Het was breaking news: de persoonlijke omstandigheden van de werknemer moeten worden meegewogen bij de billijke vergoeding en het karakter was toch niet punitief.
Wat is het verhaal?
Een paar jaar geleden ging een kapster met vakantie terwijl ze niet mocht van haar werkgever. New Hairstyle vond haar gedrag niet erg collegiaal en was er – letterlijk gezegd – klaar mee. De kapster werd op non actief gesteld en moest na afloop van de opzegtermijn het veld te ruimen. Of het ontslag juridisch juist was, kon New Hairstyle niet schelen.
De kapster vond het ontslag onterecht en zocht haar heil bij de kantonrechter, daarna bij het Hof en tot slot bij de Hoge Raad.

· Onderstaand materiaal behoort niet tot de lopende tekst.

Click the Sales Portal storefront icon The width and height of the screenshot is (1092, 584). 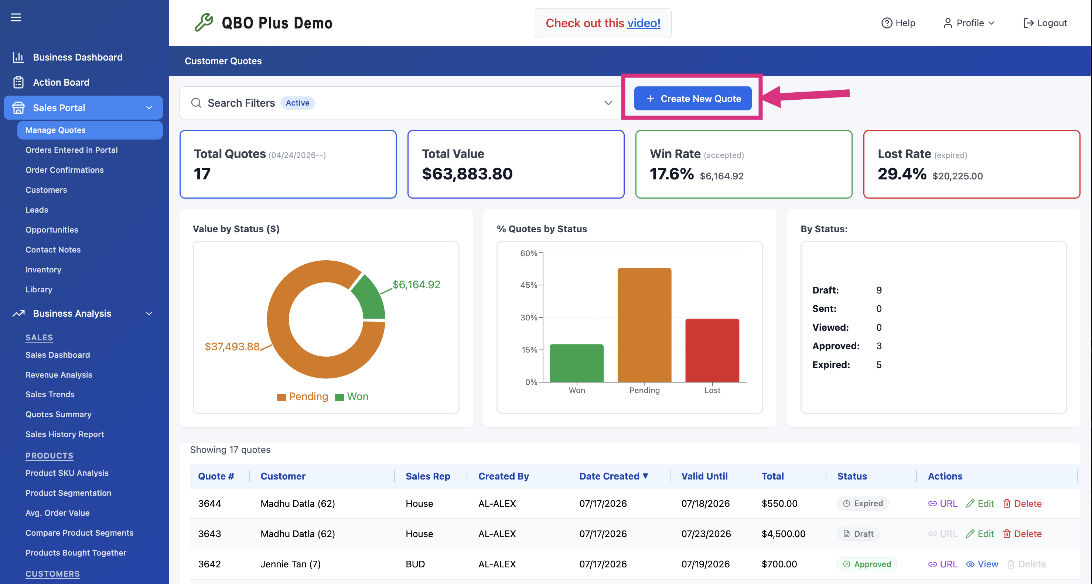click(18, 108)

Ze vroeg vanwege de verstoorde arbeidsrelatie niet haar baan terug. In plaats van het ontslag te laten vernietigen, maakte ze aanspraak op een transitievergoeding en een billijke vergoeding. Om de hoogte van die laatste vergoeding is het allemaal te doen. In plaats van de € 4.000,– bruto die was toegekend, wilde de kapster een vergoeding van bijna € 58.000,– bruto.

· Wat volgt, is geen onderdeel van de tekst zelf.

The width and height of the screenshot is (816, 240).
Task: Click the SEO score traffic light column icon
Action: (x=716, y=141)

Wat is ook alweer een billijke vergoeding?
Als de werkgever ernstig verwijtbaar heeft gehandeld of nagelaten dan moet de ontslagen werknemer daarvoor worden gecompenseerd. In een aantal gevallen kan de rechter dan – naast de transitievergoeding – een billijke vergoeding toekennen.
Wanneer is sprake van ernstige verwijtbaarheid?
Je kunt bijvoorbeeld denken aan een werkgever die zonder verbetertraject van de ene op de andere dag zijn werkneemster ontheft uit haar functie en de functie en standplaats ook nog eens onterecht eenzijdig wijzigt. Dit ernstig verwijtbare gedrag werd bestraft met een vergoeding ter hoogte van een jaarsalaris.
Verder staan in de wet situaties omschreven. Een voorbeeld daarvan is de niet rechtsgeldige opzegging, zoals het geval was in de kapperszaak.
Hoe zit het dan met de billijke vergoeding en de gevolgen van het ontslag?
De gevolgen van het ontslag zijn al inbegrepen in de transitievergoeding. Einde discussie zou je zeggen.
Maar de Hoge Raad vindt dat uit de tekst van de Wet en de parlementaire geschiedenis niet af te leiden is dat de gevolgen van het ontslag bij het vaststellen van de billijke vergoeding geen rol mógen spelen. Sterker nog, als de gevolgen zijn toe te rekenen aan het aan de werkgever te maken verwijt dan moeten die juist wel een rol spelen.
Say what?!
Met de WWZ wilden ze toch een einde maken aan de vergoedingen die rekening hielden met de lengte van het dienstverband, de leeftijd van de werknemer in verhouding tot de gevolgen van het ontslag?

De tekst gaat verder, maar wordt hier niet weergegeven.